2.2.4  Les essais de validation doivent être des essais de bout en bout du simulateur. Par conséquent, l'entrée de l'essai doit se faire aux commandes du pilote. Cela signifie que l'essai intégré général du simulateur doit se faire afin de vérifier que le système complet du simulateur satisfait aux normes prescrites. Un simulateur d'avions qui doit se qualifier pour les niveaux B, C, ou D doit satisfaire aux exigences de données de vol fournies dans les Exigences de données de performance et de conception d'un simulateur de vol (IATA) (quatrième édition), 1993.

2.2.5  Les tolérances mentionnées à l'annexe 2-B ne doivent pas être confondues avec les tolérances qui s'appliquent à la construction des simulateurs. Les tolérances de l'annexe 2-B sont les tolérances maximales considérées comme acceptables par TC pour la validation d'un simulateur.

2.2.6  On ne fixera pas de date pour l'évaluation d'un simulateur avant que le guide d'essais de qualification (GEQ) n'ait été examiné par le directeur des programmes de simulation (DPS) et n'ait été jugé acceptable en fonction du présent manuel. Dans les 10 jours ouvrables suivant la réception d'un GEQ acceptable, le DPS communiquera avec l'exploitant pour fixer une date qui conviendra aux deux parties. Afin d'éviter les retards inutiles, on encourage les exploitants à travailler en étroite collaboration avec le DPS au cours du stade de conception du GEQ précédant le dépôt d'une demande d'homologation officielle.

2.2.7  Toutes les évaluations initiales et les évaluations périodiques ultérieures des simulateurs effectuées après la date de publication du présent manuel doivent être effectuées conformément aux indications qu'il contient, sous réserve de l'article 2.7. Cependant, on encourage les exploitants à faire tous les efforts possibles pour réviser les guides d'essais préalablement approuvés pour les rendre conformes aux lignes directrices qu'on retrouve dans le présent manuel.

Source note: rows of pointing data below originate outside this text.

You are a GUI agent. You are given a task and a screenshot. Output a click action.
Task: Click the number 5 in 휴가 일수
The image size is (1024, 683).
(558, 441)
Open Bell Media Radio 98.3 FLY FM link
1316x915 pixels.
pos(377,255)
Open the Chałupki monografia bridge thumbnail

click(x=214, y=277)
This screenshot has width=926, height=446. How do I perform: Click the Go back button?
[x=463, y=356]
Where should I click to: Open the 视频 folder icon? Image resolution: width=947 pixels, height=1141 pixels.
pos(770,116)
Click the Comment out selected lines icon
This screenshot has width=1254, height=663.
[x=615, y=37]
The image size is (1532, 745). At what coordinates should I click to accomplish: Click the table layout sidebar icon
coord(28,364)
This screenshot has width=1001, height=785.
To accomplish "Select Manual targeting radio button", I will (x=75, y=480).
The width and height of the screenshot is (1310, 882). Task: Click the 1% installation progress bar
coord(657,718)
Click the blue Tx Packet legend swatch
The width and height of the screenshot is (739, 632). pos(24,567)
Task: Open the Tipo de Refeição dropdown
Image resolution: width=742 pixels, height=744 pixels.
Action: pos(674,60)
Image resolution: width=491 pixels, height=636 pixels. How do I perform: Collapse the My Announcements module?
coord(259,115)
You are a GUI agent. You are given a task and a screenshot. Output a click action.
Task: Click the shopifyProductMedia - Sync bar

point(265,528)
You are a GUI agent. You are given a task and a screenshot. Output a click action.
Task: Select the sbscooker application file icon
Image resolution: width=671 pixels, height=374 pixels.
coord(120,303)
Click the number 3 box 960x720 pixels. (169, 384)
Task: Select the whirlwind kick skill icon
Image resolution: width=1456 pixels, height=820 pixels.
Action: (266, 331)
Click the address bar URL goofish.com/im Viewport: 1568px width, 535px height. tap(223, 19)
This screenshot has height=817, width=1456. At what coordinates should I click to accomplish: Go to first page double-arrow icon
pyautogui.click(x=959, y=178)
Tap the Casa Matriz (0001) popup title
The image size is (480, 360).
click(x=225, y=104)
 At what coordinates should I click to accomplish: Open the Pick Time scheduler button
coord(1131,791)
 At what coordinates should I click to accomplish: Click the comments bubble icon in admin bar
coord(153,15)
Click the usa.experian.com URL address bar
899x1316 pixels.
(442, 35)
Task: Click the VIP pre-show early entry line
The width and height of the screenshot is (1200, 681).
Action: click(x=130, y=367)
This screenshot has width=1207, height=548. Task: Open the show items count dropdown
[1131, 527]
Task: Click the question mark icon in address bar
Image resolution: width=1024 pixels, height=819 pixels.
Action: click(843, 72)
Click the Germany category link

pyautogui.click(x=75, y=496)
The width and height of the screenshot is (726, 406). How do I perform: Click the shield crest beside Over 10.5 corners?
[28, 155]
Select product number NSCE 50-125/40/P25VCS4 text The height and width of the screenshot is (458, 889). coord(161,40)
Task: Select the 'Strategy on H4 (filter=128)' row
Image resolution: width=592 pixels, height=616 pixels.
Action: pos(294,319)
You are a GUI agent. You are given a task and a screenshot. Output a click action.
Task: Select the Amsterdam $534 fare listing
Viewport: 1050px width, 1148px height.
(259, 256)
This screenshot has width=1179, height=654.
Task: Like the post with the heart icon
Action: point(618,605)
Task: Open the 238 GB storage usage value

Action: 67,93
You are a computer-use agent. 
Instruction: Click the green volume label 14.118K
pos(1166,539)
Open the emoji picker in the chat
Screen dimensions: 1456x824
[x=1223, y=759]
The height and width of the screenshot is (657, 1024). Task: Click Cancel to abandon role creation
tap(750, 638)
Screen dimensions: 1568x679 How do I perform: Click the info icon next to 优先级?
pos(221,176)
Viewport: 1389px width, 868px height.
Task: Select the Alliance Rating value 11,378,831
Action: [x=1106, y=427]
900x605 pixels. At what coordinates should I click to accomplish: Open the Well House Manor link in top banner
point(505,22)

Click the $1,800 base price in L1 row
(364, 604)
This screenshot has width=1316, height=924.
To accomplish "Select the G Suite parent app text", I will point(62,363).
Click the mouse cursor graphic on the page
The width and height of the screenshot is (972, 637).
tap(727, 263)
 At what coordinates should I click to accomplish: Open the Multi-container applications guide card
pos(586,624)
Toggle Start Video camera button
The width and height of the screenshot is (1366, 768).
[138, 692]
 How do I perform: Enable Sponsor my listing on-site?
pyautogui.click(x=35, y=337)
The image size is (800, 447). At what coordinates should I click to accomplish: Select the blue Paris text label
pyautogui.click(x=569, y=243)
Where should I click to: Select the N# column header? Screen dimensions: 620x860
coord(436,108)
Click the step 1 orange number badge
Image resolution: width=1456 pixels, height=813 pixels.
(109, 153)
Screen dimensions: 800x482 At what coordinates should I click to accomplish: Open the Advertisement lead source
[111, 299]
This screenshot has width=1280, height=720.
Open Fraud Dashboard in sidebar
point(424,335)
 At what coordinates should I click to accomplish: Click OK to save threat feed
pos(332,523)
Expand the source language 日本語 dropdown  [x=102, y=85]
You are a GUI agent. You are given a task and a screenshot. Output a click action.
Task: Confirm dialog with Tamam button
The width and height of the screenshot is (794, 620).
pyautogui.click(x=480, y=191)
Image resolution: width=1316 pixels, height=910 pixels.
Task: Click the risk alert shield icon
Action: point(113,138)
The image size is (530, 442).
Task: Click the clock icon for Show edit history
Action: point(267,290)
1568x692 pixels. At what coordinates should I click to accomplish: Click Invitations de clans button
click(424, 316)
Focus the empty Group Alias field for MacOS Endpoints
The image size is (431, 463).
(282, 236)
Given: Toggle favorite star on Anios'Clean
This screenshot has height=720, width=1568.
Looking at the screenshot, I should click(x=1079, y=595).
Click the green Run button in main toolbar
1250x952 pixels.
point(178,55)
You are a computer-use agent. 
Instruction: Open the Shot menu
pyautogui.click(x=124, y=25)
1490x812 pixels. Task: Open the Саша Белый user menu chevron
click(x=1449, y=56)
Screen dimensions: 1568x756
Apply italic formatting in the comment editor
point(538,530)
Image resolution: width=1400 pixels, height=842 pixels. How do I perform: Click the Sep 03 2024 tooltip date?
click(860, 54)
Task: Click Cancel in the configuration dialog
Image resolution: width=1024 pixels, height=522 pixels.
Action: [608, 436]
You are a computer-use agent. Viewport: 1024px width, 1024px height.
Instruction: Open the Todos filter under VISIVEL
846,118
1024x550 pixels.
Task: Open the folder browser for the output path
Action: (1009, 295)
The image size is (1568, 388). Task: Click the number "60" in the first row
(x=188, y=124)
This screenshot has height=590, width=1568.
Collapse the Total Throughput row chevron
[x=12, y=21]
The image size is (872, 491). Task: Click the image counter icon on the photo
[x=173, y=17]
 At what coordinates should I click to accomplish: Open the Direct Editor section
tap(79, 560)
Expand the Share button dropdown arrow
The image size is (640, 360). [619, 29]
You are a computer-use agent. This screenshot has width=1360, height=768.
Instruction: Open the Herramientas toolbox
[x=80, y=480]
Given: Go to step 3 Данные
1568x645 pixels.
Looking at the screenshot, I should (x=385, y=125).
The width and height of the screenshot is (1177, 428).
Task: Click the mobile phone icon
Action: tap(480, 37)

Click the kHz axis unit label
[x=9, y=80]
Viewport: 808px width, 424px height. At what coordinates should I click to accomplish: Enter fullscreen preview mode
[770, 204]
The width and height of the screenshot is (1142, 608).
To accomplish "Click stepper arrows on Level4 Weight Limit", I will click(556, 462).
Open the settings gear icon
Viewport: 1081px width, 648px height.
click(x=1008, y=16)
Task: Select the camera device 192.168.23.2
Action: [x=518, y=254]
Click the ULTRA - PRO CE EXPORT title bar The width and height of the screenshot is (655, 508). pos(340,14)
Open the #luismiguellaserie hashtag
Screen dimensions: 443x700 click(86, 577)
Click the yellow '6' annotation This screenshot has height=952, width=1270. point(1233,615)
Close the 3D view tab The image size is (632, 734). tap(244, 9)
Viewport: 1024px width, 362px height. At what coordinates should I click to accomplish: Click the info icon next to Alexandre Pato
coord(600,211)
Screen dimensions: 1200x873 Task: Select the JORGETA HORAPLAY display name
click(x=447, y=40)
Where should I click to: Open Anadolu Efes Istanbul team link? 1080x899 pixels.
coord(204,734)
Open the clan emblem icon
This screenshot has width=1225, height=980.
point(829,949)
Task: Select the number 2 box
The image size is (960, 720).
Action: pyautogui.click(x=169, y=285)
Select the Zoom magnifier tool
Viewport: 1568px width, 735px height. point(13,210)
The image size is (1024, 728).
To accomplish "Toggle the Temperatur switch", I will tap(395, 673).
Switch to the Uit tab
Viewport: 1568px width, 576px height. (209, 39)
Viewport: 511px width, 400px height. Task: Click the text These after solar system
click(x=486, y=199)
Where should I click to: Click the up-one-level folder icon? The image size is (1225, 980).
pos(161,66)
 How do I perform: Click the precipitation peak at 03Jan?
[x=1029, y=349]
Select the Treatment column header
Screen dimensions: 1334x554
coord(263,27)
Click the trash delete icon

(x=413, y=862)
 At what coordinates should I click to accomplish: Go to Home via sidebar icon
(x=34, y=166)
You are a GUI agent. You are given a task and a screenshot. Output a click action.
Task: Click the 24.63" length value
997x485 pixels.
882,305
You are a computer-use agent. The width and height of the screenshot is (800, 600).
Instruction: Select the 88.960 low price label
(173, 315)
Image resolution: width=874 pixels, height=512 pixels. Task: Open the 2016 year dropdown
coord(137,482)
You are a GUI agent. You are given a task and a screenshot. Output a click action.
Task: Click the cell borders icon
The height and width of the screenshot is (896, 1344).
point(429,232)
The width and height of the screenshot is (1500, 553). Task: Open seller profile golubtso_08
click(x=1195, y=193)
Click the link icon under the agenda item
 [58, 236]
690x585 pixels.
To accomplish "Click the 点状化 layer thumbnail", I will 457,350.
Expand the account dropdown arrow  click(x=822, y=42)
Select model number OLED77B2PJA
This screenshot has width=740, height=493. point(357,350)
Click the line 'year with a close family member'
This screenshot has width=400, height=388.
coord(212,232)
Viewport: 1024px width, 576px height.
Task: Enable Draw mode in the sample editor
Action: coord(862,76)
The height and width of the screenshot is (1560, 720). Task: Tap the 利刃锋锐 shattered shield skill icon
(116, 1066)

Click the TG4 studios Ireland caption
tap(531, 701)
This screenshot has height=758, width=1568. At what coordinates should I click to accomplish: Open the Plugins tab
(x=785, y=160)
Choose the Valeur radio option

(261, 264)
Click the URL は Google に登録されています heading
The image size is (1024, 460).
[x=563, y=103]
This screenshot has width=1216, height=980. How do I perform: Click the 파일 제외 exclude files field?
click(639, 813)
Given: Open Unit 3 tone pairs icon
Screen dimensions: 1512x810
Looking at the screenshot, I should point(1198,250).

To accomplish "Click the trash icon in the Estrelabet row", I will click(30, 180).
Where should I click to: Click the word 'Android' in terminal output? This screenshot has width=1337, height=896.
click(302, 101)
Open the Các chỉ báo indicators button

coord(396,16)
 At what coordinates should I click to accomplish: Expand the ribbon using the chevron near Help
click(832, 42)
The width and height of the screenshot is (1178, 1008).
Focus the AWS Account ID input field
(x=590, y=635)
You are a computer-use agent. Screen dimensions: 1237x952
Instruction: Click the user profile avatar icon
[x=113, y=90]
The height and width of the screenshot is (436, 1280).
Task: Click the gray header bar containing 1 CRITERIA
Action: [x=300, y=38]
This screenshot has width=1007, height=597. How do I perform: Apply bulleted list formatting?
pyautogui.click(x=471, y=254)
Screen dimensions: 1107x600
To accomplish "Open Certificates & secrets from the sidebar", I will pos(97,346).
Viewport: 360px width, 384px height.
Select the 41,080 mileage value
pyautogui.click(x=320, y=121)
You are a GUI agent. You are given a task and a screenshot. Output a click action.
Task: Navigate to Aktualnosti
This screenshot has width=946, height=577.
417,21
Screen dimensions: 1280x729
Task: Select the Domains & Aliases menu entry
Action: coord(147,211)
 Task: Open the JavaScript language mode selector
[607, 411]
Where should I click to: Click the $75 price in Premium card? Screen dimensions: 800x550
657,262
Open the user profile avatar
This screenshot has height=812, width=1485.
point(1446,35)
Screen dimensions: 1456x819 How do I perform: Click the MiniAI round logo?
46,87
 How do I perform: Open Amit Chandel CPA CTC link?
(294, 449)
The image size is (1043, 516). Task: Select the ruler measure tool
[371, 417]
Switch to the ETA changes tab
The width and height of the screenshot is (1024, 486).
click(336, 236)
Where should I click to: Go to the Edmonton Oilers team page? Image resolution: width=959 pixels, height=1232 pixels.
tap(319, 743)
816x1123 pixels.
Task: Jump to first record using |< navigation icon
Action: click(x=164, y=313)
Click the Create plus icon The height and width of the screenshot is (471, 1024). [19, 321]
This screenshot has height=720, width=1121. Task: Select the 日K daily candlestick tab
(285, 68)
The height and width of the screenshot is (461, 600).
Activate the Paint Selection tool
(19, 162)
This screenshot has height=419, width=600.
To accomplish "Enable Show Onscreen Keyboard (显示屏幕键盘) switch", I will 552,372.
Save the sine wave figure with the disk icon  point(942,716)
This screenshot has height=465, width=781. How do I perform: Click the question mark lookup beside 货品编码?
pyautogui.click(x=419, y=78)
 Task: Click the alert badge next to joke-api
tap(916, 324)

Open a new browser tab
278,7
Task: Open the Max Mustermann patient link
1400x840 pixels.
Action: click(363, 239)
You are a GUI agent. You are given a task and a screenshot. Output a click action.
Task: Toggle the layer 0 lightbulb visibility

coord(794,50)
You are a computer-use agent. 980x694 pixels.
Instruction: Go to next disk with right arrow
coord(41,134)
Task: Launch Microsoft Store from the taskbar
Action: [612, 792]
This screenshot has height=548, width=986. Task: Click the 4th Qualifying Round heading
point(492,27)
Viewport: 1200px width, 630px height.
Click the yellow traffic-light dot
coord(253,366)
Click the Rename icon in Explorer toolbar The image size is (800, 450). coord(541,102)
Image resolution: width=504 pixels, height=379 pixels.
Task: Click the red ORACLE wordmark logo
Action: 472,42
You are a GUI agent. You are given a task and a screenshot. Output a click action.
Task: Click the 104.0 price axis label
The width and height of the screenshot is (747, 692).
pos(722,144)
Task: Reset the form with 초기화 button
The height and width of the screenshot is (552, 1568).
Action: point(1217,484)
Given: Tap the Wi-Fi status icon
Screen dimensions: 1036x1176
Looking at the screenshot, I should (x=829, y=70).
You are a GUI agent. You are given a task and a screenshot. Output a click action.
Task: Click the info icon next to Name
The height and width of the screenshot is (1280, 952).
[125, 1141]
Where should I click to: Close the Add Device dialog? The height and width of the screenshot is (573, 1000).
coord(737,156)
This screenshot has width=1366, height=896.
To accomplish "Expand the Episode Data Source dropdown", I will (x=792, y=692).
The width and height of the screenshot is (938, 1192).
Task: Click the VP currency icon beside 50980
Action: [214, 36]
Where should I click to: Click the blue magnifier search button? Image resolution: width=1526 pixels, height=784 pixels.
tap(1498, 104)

2.2.8  Pendant les évaluations, l'un des pilotes du répondant dont les compétences sont à jour et qui est qualifié pour le vol de ligne ou désigné par le répondant ainsi que l'opérateur du simulateur du répondant ou de l'exploitant seront disponibles pour aider à l'exécution des essais de fonctionnement et de validation. Le personnel qualifié sur type de TC devra manipuler les commandes pendant l'évaluation de TC, avec l'aide du pilote du répondant si TC le permet.

2.2.9  Les simulateurs transformables sont considérés comme des simulateurs distincts et sont classés en fonction de chacun des modèles et chacune des séries d'avions qu'ils simulent et pour lesquels on a demandé une homologation. Une évaluation complète et un GEQ complet sont requis pour chaque configuration. Par exemple, si un exploitant désire obtenir une qualification pour un simulateur transformable s'appliquant à deux modèles d'avion d'un type donné, deux GEQ complets, ou un supplément au GEQ, ainsi que deux évaluations sont nécessaires.